** START OF Records provided **

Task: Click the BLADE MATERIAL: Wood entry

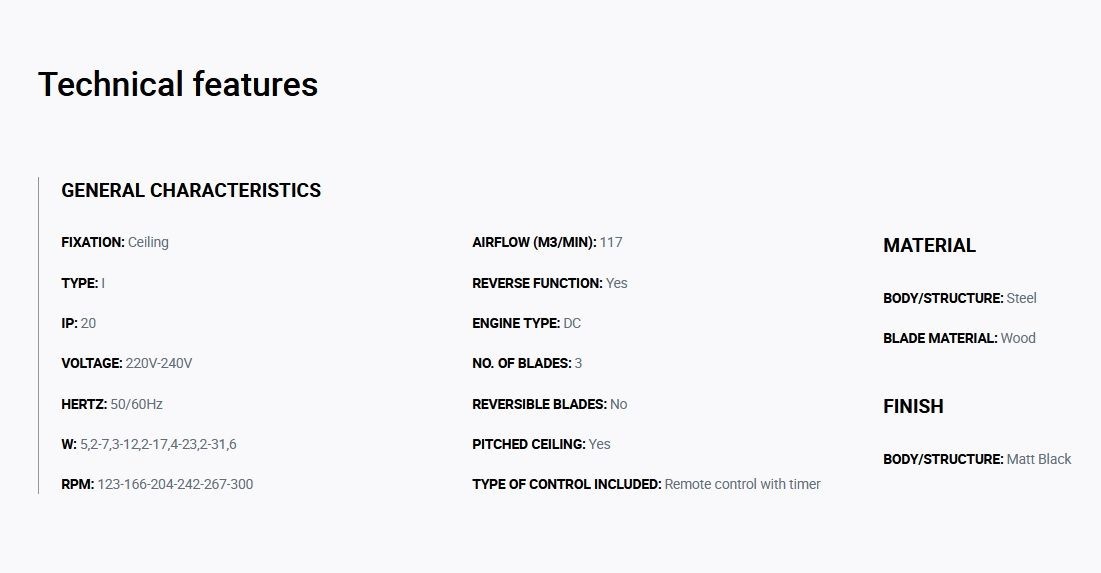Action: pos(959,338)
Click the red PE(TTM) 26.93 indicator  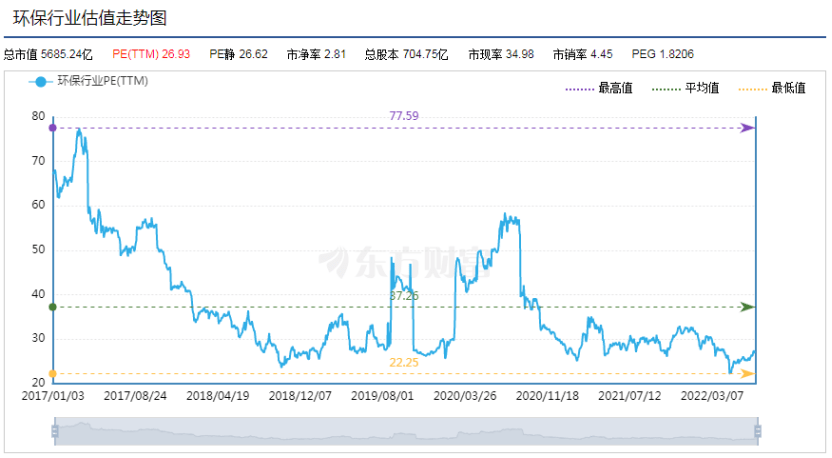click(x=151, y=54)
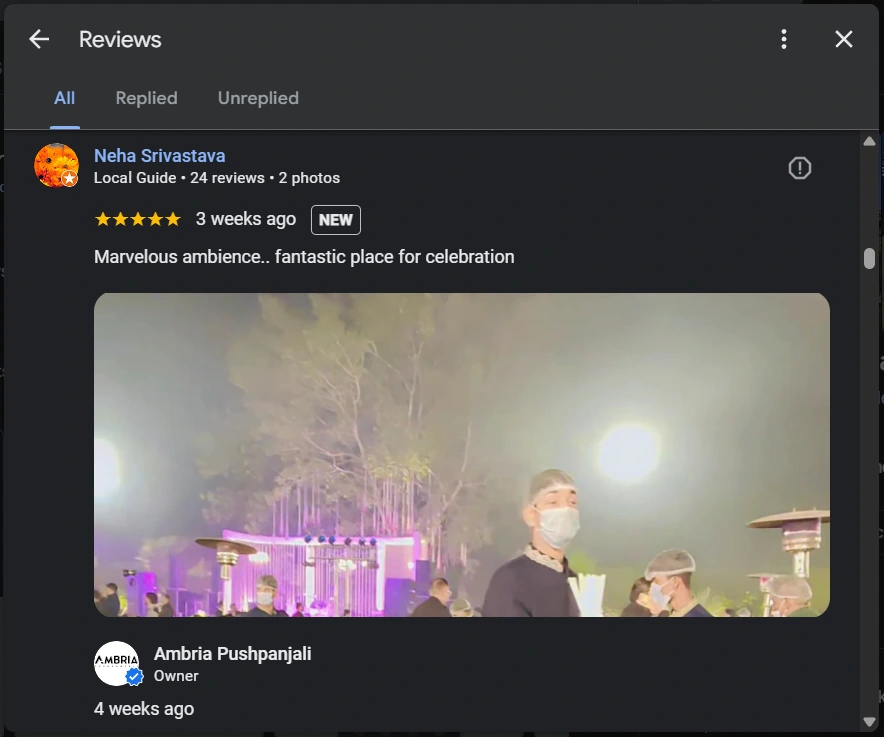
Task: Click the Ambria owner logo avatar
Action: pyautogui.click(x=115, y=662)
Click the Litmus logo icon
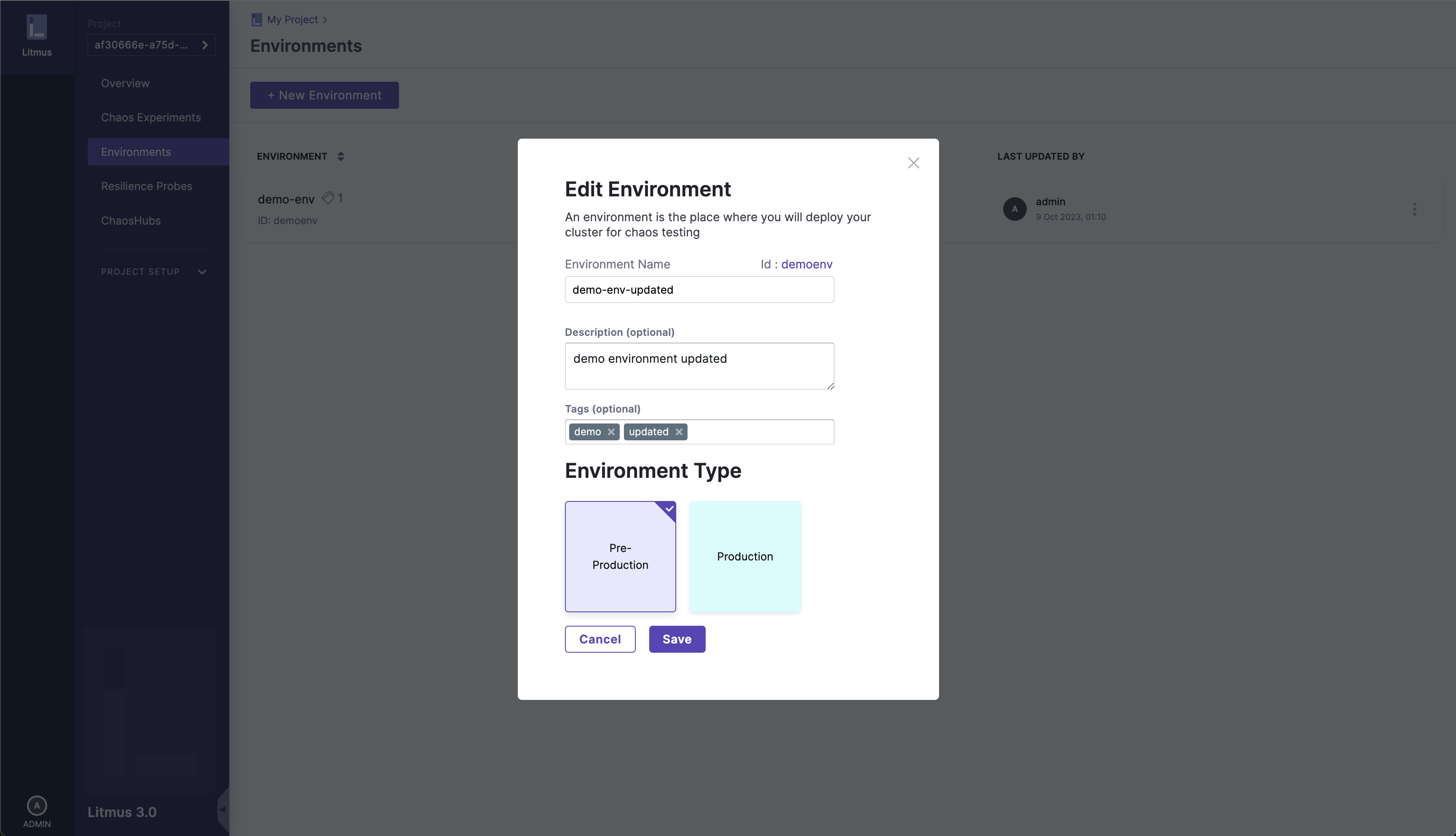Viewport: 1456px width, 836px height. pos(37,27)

** END OF Records provided **
** START OF Records provided **

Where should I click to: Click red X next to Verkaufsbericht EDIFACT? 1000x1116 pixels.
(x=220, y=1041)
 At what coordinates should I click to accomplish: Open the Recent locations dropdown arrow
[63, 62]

** END OF Records provided **
** START OF Records provided **

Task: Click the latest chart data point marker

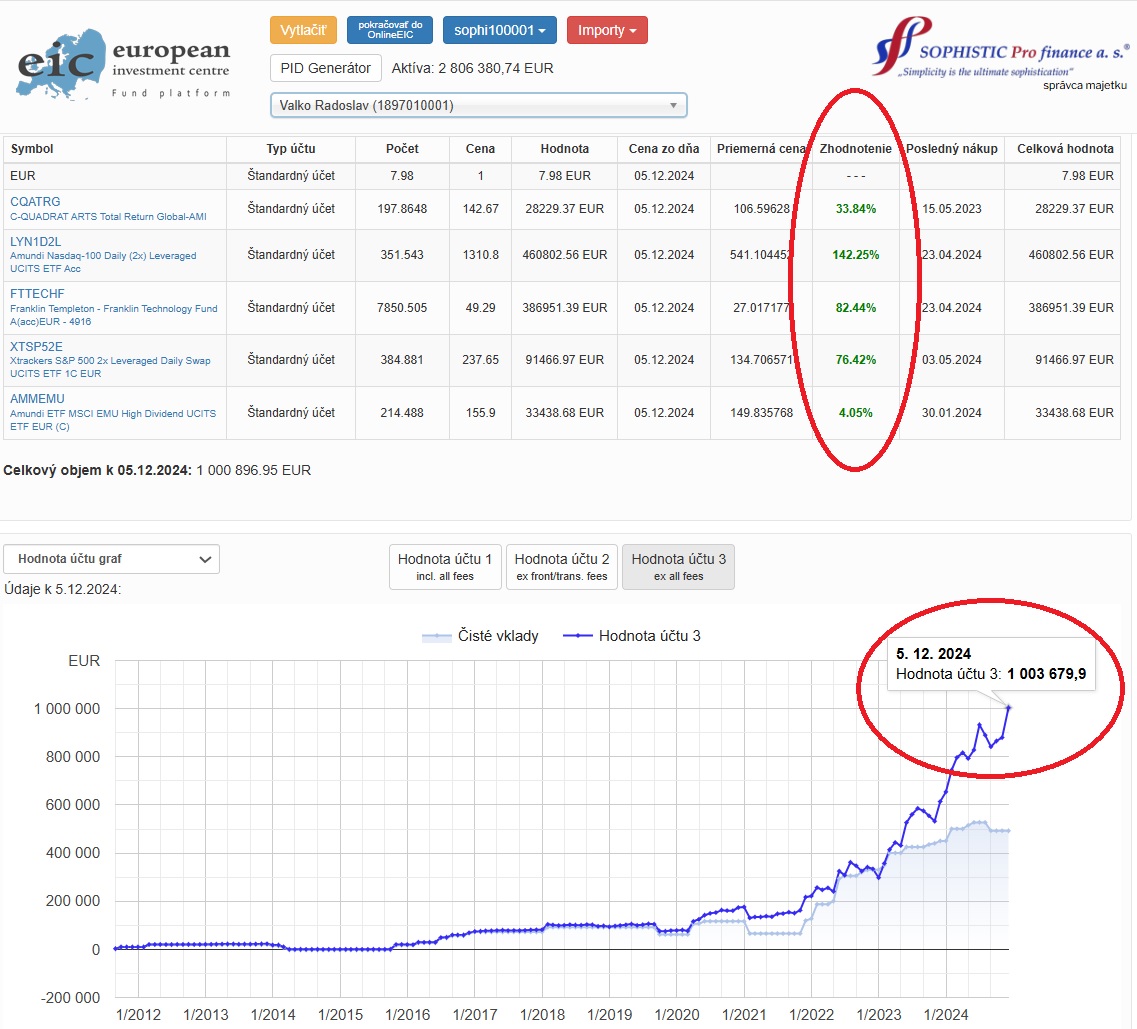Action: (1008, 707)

** END OF Records provided **

_Task brief_
Pick out each line of the listing above that contains the word "should" and copy those lines in full.

_Response to this exercise_
Where should I click to: Click red X next to Verkaufsbericht EDIFACT? 1000x1116 pixels.
 At what coordinates should I click to accomplish: Open the Recent locations dropdown arrow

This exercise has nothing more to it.